Joe Manchin is deeply concerned about West Virginia’s non-existent billionaires
The ostensibly Democratic senator says he's worried about “targeting” the wealthiest of the wealthy — none of whom he actually represents.
Another day, another opportunity for West Virginia Sen. Joe Manchin to once again play spoiler for his own party’s increasingly desperate plans to pass anything resembling meaningful legislation. At issue this time is a proposed “billionaire income tax” designed to cover the expenses associated with the Biden administration’s massive (but not quite as massive at it once was) $2 trillion spending package of social programs and environmental protections.

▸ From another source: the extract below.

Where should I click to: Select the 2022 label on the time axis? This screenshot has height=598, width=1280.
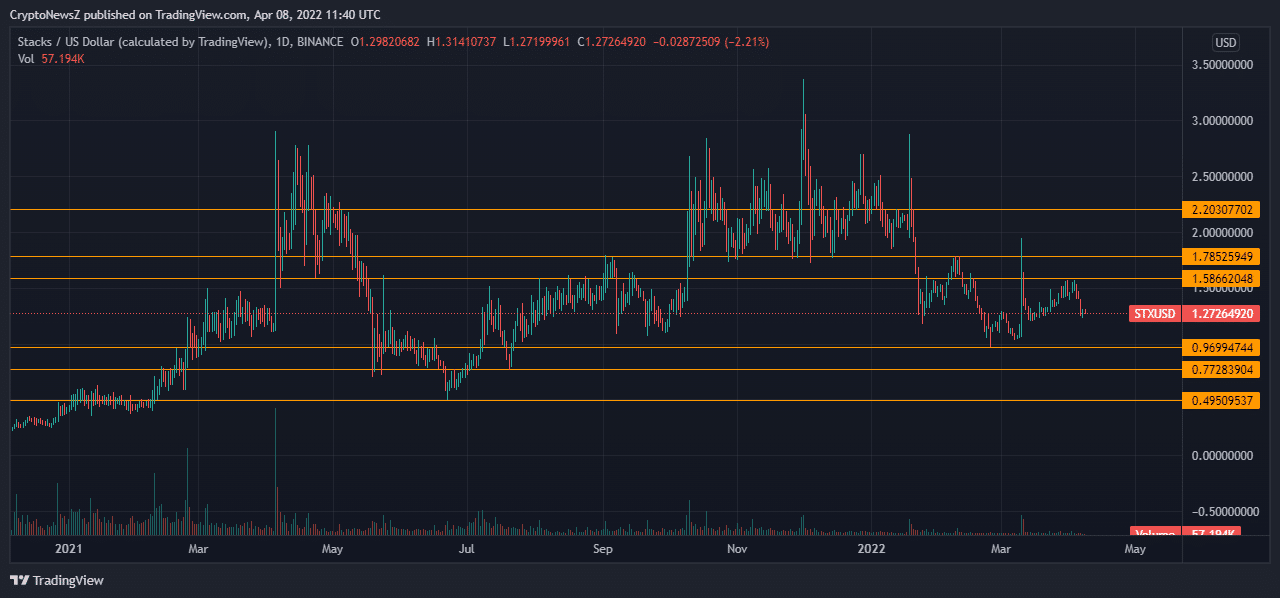point(869,549)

After quipping on Tuesday that “I haven't seen the text on it” (here you go, Joe!), Manchin circled back Wednesday, telling reporters “I don’t like it” when asked about the Democrats’ proposal to levy a capital gains tax against increases in values on tradable assets (think stocks, bonds, and the like) for anyone who either reported three consecutive years of more than a billion dollars net worth, or three years of making $100 million or more in income. All told, Democrats estimate the tax plan would affect about 700 people, total.

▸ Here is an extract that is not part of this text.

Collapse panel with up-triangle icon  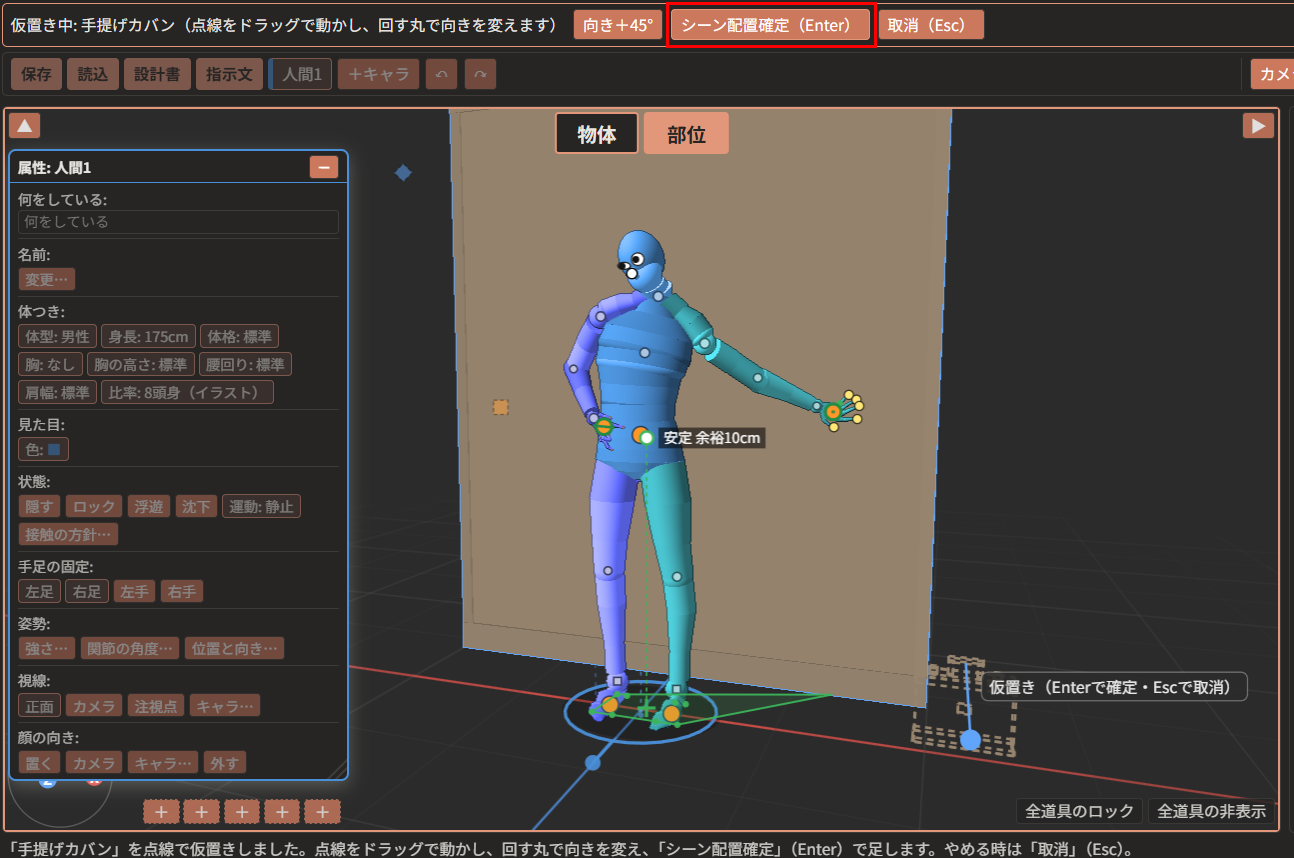25,125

“I don’t like the connotation that we’re targeting different people, as people that basically, they contributed to society and create a lot of jobs and a lot of money and give a lot to philanthropic pursuits. But it’s time that we all pull together and grow together,” Manchin continued.
What?
To make Manchin’s convoluted opposition all the more asinine, consider also that just one day earlier he’d declared he was “all for a minimum 15% corporate [tax].” When asked by Punchbowl News reporter Max Cohen why that was okay, but a billionaire tax wasn’t, he answered simply “they’re all good Americans.”
What?
Here’s the terrible icing on Manchin’s already garbage-covered cake: The “billionaires” he’s so worried about being targeted by this proposed tax? He doesn’t represent them. Any of them. At all. Of the approximately 1.8 million constituents who live in his home state of West Virginia, exactly zero of them are billionaires. None. The last time there was a billionaire in West Virginia, it was current governor Jim Justice, who earlier this year was revealed to have $850 million in loans from the now insolvent Greensill Capital financial services company, which knocked him out of the three comma club.
So if Manchin is worried about a theoretical tax that “targets” absolutely zero of his home state constituents, you can’t help but start to wonder: Who exactly does Joe Manchin represent?